»»

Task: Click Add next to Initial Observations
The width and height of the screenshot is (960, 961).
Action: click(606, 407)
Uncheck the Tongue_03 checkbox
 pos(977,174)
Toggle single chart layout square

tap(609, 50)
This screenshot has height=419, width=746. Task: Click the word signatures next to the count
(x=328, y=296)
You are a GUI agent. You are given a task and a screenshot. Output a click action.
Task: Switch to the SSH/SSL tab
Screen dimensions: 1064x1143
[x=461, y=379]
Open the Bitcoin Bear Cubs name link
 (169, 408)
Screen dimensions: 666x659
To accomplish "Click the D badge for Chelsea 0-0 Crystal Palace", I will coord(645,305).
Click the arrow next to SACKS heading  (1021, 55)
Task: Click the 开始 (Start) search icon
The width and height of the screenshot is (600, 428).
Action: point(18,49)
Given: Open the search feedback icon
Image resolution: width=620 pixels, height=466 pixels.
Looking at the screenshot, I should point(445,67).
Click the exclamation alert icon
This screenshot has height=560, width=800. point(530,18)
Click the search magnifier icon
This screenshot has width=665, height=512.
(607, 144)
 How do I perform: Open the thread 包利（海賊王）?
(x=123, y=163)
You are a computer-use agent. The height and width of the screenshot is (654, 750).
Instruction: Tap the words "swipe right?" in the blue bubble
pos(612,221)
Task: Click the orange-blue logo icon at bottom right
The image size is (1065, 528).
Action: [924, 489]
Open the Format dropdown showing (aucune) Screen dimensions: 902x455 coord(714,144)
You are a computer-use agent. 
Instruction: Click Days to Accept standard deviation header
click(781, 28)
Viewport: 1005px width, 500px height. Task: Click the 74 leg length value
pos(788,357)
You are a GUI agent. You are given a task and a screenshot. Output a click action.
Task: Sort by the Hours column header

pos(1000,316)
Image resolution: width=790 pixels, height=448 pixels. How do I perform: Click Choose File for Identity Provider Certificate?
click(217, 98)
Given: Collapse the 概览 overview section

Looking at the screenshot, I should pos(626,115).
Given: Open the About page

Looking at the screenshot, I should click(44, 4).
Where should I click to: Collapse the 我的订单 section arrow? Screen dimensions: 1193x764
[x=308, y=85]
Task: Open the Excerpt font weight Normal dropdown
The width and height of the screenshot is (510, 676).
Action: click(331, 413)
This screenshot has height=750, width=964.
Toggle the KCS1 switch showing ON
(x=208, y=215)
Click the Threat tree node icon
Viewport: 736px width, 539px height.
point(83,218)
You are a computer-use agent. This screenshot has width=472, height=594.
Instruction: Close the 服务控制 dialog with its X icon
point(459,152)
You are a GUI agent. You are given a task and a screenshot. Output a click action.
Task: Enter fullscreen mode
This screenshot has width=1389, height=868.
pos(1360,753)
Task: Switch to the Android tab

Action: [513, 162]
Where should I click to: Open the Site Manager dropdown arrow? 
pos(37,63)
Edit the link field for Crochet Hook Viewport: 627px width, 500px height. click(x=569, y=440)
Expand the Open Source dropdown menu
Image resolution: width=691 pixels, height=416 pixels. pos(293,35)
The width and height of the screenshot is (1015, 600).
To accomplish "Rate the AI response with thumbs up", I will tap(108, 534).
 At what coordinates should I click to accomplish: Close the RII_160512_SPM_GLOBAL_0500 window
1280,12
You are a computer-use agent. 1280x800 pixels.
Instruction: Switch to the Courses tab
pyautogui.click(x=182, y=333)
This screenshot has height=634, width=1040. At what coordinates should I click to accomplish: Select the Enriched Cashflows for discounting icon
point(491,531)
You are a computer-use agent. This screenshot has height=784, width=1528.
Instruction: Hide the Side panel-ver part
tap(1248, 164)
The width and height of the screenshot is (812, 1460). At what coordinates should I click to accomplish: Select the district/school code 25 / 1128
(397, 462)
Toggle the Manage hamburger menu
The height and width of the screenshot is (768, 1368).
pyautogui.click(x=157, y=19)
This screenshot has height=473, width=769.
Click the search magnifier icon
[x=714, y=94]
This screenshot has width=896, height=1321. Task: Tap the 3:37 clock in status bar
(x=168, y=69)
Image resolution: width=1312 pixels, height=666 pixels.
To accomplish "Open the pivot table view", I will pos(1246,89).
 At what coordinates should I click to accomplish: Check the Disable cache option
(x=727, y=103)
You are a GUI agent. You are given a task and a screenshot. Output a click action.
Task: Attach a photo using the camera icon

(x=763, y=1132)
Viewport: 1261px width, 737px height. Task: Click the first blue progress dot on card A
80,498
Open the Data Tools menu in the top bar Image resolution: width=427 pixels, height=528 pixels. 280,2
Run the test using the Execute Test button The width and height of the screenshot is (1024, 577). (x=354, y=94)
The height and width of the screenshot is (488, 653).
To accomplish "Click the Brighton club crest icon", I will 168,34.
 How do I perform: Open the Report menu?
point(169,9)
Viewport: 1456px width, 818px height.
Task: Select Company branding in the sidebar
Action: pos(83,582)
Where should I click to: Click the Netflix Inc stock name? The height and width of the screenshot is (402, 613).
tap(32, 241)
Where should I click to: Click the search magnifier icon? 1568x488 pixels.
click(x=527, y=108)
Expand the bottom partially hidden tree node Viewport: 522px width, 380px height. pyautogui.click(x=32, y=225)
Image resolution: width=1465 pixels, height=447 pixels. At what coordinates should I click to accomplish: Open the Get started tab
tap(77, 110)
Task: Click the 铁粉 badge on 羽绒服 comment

««

Exercise brief ▸
Every line of the listing should be given again exactly.

Response to this exercise ▸
Task: Click Add next to Initial Observations
The width and height of the screenshot is (960, 961).
Action: click(606, 407)
Uncheck the Tongue_03 checkbox
 pos(977,174)
Toggle single chart layout square

tap(609, 50)
This screenshot has height=419, width=746. Task: Click the word signatures next to the count
(x=328, y=296)
You are a GUI agent. You are given a task and a screenshot. Output a click action.
Task: Switch to the SSH/SSL tab
Screen dimensions: 1064x1143
[x=461, y=379]
Open the Bitcoin Bear Cubs name link
 (169, 408)
Screen dimensions: 666x659
To accomplish "Click the D badge for Chelsea 0-0 Crystal Palace", I will coord(645,305).
Click the arrow next to SACKS heading  (1021, 55)
Task: Click the 开始 (Start) search icon
The width and height of the screenshot is (600, 428).
Action: point(18,49)
Given: Open the search feedback icon
Image resolution: width=620 pixels, height=466 pixels.
Looking at the screenshot, I should point(445,67).
Click the exclamation alert icon
This screenshot has height=560, width=800. point(530,18)
Click the search magnifier icon
This screenshot has width=665, height=512.
(607, 144)
 How do I perform: Open the thread 包利（海賊王）?
(x=123, y=163)
You are a computer-use agent. The height and width of the screenshot is (654, 750).
Instruction: Tap the words "swipe right?" in the blue bubble
pos(612,221)
Task: Click the orange-blue logo icon at bottom right
The image size is (1065, 528).
Action: [924, 489]
Open the Format dropdown showing (aucune) Screen dimensions: 902x455 coord(714,144)
You are a computer-use agent. 
Instruction: Click Days to Accept standard deviation header
click(781, 28)
Viewport: 1005px width, 500px height. Task: Click the 74 leg length value
pos(788,357)
You are a GUI agent. You are given a task and a screenshot. Output a click action.
Task: Sort by the Hours column header

pos(1000,316)
Image resolution: width=790 pixels, height=448 pixels. How do I perform: Click Choose File for Identity Provider Certificate?
click(217, 98)
Given: Collapse the 概览 overview section

Looking at the screenshot, I should pos(626,115).
Given: Open the About page

Looking at the screenshot, I should click(44, 4).
Where should I click to: Collapse the 我的订单 section arrow? Screen dimensions: 1193x764
[x=308, y=85]
Task: Open the Excerpt font weight Normal dropdown
The width and height of the screenshot is (510, 676).
Action: click(331, 413)
This screenshot has height=750, width=964.
Toggle the KCS1 switch showing ON
(x=208, y=215)
Click the Threat tree node icon
Viewport: 736px width, 539px height.
point(83,218)
You are a computer-use agent. This screenshot has width=472, height=594.
Instruction: Close the 服务控制 dialog with its X icon
point(459,152)
You are a GUI agent. You are given a task and a screenshot. Output a click action.
Task: Enter fullscreen mode
This screenshot has width=1389, height=868.
pos(1360,753)
Task: Switch to the Android tab

Action: [513, 162]
Where should I click to: Open the Site Manager dropdown arrow? 
pos(37,63)
Edit the link field for Crochet Hook Viewport: 627px width, 500px height. click(x=569, y=440)
Expand the Open Source dropdown menu
Image resolution: width=691 pixels, height=416 pixels. pos(293,35)
The width and height of the screenshot is (1015, 600).
To accomplish "Rate the AI response with thumbs up", I will tap(108, 534).
 At what coordinates should I click to accomplish: Close the RII_160512_SPM_GLOBAL_0500 window
1280,12
You are a computer-use agent. 1280x800 pixels.
Instruction: Switch to the Courses tab
pyautogui.click(x=182, y=333)
This screenshot has height=634, width=1040. At what coordinates should I click to accomplish: Select the Enriched Cashflows for discounting icon
point(491,531)
You are a computer-use agent. This screenshot has height=784, width=1528.
Instruction: Hide the Side panel-ver part
tap(1248, 164)
The width and height of the screenshot is (812, 1460). At what coordinates should I click to accomplish: Select the district/school code 25 / 1128
(397, 462)
Toggle the Manage hamburger menu
The height and width of the screenshot is (768, 1368).
pyautogui.click(x=157, y=19)
This screenshot has height=473, width=769.
Click the search magnifier icon
[x=714, y=94]
This screenshot has width=896, height=1321. Task: Tap the 3:37 clock in status bar
(x=168, y=69)
Image resolution: width=1312 pixels, height=666 pixels.
To accomplish "Open the pivot table view", I will pos(1246,89).
 At what coordinates should I click to accomplish: Check the Disable cache option
(x=727, y=103)
You are a GUI agent. You are given a task and a screenshot. Output a click action.
Task: Attach a photo using the camera icon

(x=763, y=1132)
Viewport: 1261px width, 737px height. Task: Click the first blue progress dot on card A
80,498
Open the Data Tools menu in the top bar Image resolution: width=427 pixels, height=528 pixels. 280,2
Run the test using the Execute Test button The width and height of the screenshot is (1024, 577). (x=354, y=94)
The height and width of the screenshot is (488, 653).
To accomplish "Click the Brighton club crest icon", I will 168,34.
 How do I perform: Open the Report menu?
point(169,9)
Viewport: 1456px width, 818px height.
Task: Select Company branding in the sidebar
Action: pos(83,582)
Where should I click to: Click the Netflix Inc stock name? The height and width of the screenshot is (402, 613).
tap(32, 241)
Where should I click to: Click the search magnifier icon? 1568x488 pixels.
click(x=527, y=108)
Expand the bottom partially hidden tree node Viewport: 522px width, 380px height. pyautogui.click(x=32, y=225)
Image resolution: width=1465 pixels, height=447 pixels. At what coordinates should I click to accomplish: Open the Get started tab
tap(77, 110)
Task: Click the 铁粉 badge on 羽绒服 comment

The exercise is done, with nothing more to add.